== Assigned task 1 ==
According to the passage on heavy meals and heart health, how long can digestion take after a large meal?
== Assigned task 2 ==
From the passage on heavy meals and heart health, extract the text word for word, beginning at "Triglyceride elevation, from" and stopping after "and heart attacks.".

After a large meal (a Thanksgiving feast can easily exceed 4,000 calories), cardiac output of blood is increased and diverted to the intestinal circulation to aid digestion, which can take as long as 6 hours, leaving other organs, including the heart and brain, relatively deprived. The work involved in all this shunting around of blood might be the equivalent of vigorous sex or moderate exercise.
But that's not all. An increase in insulin, triggered by the carbohydrate content of the meal, can compound the situation by preventing normal relaxation of the coronary arteries.
Triglyceride elevation, from the fats and carbs, can impair the function of the inner lining of the coronary arteries and cause those vessels to become less elastic and acutely inflamed. Increases in inflammatory markers such as C-reactive protein have been noted following a large, high-fat meal. And the rise in blood pressure that usually occurs after eating such a meal can cause those inflamed patches to rupture, which in turn can lead to blockages and heart attacks.
Gobbling down a huge dinner can have other health consequences, too. The prodigious amounts of gastric acid produced during the body's effort to digest the food can cause acid reflux that often goes on for many hours. The high fat content of a typical holiday feast can precipitate a gallbladder attack in people who have gallstones. The high salt content might trigger acute heart failure in someone with a history of that condition.

== Raw data ==
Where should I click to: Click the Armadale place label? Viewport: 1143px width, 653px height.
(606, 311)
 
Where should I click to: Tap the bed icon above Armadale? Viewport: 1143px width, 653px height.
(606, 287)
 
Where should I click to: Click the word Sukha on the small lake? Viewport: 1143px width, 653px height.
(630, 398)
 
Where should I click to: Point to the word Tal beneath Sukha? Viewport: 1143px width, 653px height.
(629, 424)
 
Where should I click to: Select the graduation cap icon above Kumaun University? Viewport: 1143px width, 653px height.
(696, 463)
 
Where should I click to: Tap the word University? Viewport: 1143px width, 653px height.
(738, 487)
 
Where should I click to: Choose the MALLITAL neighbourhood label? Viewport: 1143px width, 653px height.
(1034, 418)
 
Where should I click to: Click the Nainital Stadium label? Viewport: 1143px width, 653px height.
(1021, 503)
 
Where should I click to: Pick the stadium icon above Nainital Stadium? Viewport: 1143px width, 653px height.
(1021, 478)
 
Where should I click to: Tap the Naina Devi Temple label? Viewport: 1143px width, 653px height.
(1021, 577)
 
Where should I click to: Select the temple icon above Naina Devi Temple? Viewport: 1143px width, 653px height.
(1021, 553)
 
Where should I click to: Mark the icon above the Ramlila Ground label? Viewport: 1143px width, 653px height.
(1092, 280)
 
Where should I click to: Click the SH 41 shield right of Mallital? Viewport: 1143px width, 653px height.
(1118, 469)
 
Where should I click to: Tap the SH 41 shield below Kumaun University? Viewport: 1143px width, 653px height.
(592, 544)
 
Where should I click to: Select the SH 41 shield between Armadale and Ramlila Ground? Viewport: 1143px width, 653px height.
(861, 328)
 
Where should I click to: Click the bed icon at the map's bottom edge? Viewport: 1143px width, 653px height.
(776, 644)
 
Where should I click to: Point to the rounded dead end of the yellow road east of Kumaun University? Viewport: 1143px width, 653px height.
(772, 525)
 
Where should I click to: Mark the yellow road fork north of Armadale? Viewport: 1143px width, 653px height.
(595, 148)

--

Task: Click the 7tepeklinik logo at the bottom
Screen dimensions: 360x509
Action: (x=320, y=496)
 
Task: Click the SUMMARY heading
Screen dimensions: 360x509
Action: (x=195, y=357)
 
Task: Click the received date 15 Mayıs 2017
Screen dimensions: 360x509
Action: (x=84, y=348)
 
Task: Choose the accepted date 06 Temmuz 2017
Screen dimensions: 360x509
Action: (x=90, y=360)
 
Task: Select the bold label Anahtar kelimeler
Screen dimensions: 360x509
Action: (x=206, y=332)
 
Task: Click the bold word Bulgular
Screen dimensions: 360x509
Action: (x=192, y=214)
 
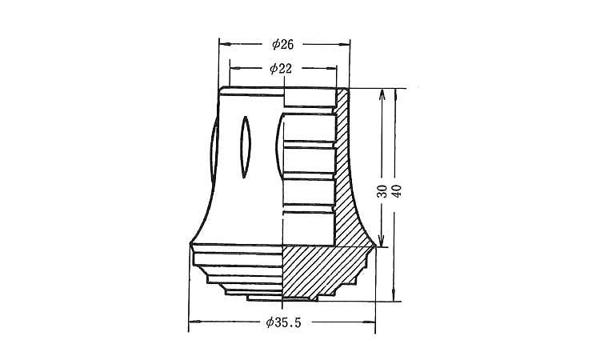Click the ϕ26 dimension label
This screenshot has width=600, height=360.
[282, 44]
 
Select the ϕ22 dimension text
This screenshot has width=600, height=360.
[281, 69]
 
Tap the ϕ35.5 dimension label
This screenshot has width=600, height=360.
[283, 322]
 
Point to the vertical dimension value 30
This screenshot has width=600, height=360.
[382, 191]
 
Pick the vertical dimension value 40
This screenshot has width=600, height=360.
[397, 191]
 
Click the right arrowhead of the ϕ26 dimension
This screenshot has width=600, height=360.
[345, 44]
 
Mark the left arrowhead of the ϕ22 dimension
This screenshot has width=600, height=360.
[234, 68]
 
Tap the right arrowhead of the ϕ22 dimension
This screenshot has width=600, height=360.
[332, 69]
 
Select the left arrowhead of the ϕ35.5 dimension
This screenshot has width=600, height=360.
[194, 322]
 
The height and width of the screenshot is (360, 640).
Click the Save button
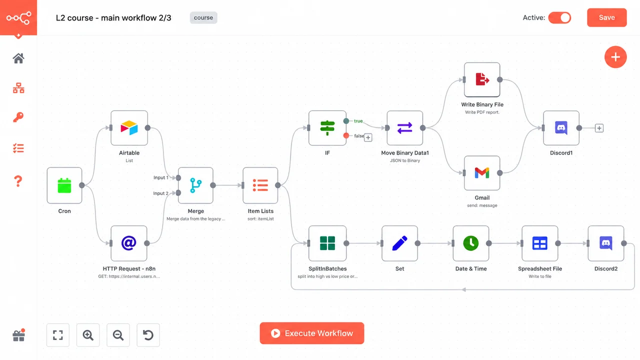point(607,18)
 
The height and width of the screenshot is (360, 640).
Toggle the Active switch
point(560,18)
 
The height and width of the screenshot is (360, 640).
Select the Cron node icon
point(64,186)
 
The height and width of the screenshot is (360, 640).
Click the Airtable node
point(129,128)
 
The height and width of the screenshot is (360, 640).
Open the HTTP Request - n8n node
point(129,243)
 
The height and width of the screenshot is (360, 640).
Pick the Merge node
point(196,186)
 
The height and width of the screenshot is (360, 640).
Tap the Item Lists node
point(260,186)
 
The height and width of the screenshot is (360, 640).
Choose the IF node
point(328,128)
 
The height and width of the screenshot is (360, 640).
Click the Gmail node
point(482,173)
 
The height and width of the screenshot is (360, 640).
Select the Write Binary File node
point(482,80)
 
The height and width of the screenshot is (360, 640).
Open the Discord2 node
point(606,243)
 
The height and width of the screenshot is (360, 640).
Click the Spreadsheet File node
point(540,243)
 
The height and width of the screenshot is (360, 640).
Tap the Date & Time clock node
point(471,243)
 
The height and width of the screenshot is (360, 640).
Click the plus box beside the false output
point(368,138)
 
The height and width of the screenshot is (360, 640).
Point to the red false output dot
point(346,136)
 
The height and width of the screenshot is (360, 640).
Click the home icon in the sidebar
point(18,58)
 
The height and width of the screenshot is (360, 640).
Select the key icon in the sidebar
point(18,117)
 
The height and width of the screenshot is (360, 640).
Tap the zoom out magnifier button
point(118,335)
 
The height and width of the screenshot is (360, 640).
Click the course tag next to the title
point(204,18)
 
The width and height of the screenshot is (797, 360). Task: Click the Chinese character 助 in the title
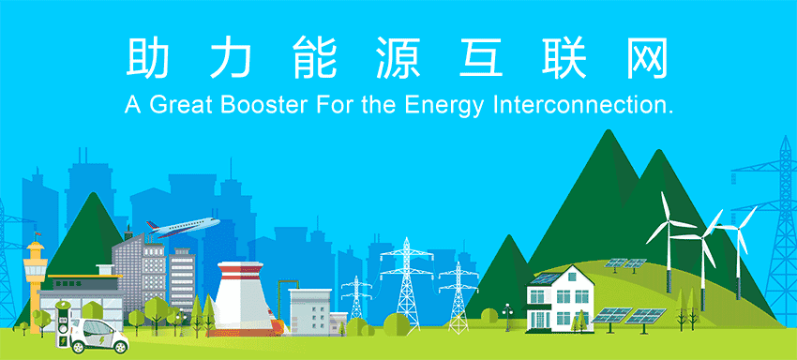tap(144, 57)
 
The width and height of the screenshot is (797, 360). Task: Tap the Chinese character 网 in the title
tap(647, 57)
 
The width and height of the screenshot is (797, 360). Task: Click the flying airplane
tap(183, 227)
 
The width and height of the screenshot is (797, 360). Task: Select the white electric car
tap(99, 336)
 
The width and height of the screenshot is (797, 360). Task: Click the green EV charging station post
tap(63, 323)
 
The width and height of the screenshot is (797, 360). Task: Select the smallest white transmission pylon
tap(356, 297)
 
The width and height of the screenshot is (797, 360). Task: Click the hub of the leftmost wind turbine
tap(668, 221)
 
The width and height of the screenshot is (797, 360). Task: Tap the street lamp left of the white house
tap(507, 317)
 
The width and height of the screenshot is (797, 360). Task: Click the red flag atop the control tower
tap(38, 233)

== Worked solution 1 ==
As long as 6 hours.

== Worked solution 2 ==
Triglyceride elevation, from the fats and carbs, can impair the function of the inner lining of the coronary arteries and cause those vessels to become less elastic and acutely inflamed. Increases in inflammatory markers such as C-reactive protein have been noted following a large, high-fat meal. And the rise in blood pressure that usually occurs after eating such a meal can cause those inflamed patches to rupture, which in turn can lead to blockages and heart attacks.